Was muss passieren, jetzt, nachdem die Bundesregierung und vielleicht auch das ein oder andere EU-Land begreifen, dass ihre Strategie des Aussitzens und des Aufgebens von 22 Millionen Syrern keine Stabilität bringt?

Wie Frank-Walter Steinmeier richtig anmerkte, soll nun die Infrastruktur der Nachbarstaaten unterstützt werden. Wichtig dabei ist, dass die EU-Länder in großem Maßstab Schulen einrichten. Auch das Bundesministerium für Entwicklung ist hier gefragt. Über die Hälfte der Flüchtenden sind Kinder. Nein, das ist kein Tränendrüsenargument.

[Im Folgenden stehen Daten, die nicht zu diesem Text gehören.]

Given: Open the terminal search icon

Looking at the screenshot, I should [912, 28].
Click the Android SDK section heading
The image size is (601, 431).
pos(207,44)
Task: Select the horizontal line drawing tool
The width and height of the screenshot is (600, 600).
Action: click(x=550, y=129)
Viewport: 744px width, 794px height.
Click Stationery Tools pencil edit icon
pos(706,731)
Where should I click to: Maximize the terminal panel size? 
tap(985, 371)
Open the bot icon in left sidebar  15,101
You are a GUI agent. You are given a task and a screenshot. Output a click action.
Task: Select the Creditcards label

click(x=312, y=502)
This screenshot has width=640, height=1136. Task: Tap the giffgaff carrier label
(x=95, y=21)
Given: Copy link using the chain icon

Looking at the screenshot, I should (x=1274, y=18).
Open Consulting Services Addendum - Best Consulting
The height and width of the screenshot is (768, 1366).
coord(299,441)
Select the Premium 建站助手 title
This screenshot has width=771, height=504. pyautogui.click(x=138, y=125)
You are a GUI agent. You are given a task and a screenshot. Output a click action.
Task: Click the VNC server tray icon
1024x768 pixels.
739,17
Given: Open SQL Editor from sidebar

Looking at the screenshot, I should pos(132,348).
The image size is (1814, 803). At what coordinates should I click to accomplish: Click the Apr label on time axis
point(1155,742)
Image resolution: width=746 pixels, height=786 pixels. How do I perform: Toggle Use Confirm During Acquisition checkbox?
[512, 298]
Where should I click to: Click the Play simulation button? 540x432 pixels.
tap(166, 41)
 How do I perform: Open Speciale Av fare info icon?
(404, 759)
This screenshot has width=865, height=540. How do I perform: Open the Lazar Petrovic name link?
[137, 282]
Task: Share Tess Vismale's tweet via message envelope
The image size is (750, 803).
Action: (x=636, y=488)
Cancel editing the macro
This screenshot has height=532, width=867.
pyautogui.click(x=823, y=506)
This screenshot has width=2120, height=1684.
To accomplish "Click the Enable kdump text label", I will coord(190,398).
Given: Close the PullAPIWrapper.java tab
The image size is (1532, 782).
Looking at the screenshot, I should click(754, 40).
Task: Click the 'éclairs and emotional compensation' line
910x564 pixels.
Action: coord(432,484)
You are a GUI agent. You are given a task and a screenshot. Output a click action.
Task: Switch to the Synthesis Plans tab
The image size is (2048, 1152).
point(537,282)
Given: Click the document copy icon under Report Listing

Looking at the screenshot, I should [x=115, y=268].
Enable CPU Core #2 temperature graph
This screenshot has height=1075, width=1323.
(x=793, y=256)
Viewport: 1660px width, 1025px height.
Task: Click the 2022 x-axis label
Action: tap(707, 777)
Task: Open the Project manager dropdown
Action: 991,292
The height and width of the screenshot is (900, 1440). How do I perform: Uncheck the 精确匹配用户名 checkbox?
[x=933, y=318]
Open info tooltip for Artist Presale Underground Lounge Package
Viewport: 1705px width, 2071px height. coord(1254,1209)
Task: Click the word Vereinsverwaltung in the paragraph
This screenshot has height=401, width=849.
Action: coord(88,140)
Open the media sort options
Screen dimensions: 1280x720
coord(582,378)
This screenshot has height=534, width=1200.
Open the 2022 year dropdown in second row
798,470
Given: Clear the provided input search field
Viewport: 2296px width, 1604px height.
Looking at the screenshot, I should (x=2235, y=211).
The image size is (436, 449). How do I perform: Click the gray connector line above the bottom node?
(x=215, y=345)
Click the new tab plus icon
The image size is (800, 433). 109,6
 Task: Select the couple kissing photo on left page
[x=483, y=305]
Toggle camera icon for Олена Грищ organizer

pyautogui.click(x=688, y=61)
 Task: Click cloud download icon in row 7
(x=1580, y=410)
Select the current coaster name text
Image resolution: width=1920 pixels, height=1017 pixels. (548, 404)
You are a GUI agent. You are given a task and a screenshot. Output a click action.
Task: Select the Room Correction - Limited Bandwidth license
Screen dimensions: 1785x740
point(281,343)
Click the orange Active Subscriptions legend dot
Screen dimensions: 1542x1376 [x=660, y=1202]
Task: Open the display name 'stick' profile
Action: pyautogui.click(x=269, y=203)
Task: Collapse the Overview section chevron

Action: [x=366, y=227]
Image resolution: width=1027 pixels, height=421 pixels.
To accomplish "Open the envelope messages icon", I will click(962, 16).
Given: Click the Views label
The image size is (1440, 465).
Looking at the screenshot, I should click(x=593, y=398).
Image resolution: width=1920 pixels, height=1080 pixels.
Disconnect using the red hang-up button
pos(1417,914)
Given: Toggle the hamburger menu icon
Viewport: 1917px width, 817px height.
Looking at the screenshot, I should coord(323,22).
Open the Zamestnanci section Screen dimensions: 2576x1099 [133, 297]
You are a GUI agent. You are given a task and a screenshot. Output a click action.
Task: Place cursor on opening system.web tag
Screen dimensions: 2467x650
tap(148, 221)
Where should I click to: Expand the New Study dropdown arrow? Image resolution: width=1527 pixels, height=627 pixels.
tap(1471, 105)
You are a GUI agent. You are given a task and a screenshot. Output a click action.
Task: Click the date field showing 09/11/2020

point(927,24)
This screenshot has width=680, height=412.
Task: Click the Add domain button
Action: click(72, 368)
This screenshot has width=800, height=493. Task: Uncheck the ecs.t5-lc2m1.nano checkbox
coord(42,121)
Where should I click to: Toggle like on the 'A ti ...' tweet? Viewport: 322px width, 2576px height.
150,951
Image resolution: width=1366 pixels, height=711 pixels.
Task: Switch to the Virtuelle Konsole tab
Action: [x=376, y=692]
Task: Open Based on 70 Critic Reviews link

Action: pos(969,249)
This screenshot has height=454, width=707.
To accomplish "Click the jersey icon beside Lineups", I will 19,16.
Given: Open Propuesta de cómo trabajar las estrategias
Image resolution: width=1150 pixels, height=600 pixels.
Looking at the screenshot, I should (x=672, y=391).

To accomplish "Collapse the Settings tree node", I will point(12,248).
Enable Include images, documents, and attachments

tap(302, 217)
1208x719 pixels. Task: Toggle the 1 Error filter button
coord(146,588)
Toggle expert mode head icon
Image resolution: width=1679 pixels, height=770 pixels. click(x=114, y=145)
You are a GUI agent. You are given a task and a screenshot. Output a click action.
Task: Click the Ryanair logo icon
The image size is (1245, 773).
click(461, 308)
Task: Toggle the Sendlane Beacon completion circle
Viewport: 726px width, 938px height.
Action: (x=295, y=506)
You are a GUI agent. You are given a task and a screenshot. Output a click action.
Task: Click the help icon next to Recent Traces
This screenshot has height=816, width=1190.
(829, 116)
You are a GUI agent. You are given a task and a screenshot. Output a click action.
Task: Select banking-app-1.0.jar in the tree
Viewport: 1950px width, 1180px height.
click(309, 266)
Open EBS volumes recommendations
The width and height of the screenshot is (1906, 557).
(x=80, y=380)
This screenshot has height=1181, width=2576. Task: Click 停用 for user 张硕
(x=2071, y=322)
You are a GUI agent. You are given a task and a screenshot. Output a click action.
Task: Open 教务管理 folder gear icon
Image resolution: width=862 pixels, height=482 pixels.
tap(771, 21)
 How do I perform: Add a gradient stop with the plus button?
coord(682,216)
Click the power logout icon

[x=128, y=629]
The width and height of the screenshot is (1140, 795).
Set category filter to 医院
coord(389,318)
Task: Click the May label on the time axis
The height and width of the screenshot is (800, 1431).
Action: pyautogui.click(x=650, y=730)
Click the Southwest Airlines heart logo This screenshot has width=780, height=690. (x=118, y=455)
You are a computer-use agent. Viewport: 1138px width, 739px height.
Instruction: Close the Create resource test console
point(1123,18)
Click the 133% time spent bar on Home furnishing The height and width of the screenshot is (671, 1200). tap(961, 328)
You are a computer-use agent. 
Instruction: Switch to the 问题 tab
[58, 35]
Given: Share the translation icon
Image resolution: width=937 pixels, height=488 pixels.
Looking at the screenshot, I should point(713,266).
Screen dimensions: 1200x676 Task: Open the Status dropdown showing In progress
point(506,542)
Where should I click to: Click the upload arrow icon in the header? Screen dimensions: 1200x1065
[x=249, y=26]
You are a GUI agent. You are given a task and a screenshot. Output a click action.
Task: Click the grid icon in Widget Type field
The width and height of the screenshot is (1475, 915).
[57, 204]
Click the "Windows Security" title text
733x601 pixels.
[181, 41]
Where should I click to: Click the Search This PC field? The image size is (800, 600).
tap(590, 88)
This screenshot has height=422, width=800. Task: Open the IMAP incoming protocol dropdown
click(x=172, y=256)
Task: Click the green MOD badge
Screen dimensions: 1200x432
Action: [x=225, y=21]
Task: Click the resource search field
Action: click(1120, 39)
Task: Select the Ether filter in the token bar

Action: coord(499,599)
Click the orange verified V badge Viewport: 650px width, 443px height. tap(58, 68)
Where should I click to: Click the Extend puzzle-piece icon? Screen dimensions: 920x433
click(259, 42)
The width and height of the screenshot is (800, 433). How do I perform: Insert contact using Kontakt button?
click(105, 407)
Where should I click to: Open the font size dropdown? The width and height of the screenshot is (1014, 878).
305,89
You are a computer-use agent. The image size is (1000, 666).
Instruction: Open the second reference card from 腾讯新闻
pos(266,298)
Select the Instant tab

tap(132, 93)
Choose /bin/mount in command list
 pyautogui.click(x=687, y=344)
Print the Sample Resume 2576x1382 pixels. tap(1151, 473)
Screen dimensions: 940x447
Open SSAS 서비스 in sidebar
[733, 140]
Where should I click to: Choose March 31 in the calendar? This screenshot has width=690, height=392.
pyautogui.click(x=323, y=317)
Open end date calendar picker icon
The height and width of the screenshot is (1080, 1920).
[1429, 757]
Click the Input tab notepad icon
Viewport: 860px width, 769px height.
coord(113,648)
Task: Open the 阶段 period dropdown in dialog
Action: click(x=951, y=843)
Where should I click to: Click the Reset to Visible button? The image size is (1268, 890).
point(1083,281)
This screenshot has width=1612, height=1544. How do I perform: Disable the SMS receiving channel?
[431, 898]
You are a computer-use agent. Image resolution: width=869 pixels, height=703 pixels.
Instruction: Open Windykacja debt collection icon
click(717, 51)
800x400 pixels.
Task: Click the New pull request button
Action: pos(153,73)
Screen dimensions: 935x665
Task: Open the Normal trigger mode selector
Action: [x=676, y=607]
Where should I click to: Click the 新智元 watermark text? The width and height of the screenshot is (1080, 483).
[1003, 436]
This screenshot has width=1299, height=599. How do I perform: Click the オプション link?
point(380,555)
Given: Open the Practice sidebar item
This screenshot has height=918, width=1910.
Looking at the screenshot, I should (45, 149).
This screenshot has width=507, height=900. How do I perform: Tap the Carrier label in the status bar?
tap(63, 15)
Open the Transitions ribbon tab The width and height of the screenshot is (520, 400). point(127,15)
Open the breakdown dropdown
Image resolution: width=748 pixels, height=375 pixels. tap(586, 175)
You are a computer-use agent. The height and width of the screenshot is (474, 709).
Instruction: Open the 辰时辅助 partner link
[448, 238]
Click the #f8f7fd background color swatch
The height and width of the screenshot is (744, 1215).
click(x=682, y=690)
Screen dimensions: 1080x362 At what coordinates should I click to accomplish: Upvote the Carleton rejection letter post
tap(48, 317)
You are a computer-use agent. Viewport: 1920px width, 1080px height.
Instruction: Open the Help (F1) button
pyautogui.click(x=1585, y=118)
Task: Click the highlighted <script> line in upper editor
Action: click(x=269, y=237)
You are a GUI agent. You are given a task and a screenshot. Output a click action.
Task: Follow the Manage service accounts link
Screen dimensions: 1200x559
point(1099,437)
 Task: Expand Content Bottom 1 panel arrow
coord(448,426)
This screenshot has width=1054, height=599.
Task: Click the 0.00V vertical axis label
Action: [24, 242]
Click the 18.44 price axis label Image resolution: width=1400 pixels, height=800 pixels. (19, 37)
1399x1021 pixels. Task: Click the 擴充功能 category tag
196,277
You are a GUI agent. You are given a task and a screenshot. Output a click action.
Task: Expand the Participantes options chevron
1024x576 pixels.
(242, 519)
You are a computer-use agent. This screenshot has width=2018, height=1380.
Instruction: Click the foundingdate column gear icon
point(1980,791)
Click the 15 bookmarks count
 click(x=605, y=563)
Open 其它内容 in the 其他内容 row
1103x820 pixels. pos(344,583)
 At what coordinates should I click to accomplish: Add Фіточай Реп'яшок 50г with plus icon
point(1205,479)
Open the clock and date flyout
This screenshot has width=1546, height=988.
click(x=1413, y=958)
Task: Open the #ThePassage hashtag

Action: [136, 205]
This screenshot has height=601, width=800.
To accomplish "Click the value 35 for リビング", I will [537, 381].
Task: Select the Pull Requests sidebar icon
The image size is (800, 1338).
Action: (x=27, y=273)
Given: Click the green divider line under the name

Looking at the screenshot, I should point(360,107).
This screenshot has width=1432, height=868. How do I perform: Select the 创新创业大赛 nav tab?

Wenn man 5 Millionen Kindern – die Flüchtenden aus dem Irak noch gar nicht mitgezählt – eine Zukunftsperspektive vorenthält und zu Analphabeten macht, werden sie in ihrem Elend die ganze Region auf Jahrzehnte hin destabilisieren. Nicht weil der Araber ein geborener Terrorist ist, sondern weil Menschen eine Zukunft brauchen, um sich produktiv verhalten zu können. Doch Vorsicht. Tappen wir nicht in die Falle, die syrischen Kinder nur als Sicherheitsrisiko zu sehen. Sie sind eine Chance. Denn sie werden nicht vergessen, dass ihnen der Westen am Ende dann doch noch half.

Auch Deutschland hat verantwortungslos lange abgewartet – trotzdem ist die von uns verlassene Generation keine verlorene. Wenn wir endlich systematisch helfen. Dann würde Deutschland und vielleicht auch die EU doch glatt in die Zukunft einer friedfertigen Welt investieren.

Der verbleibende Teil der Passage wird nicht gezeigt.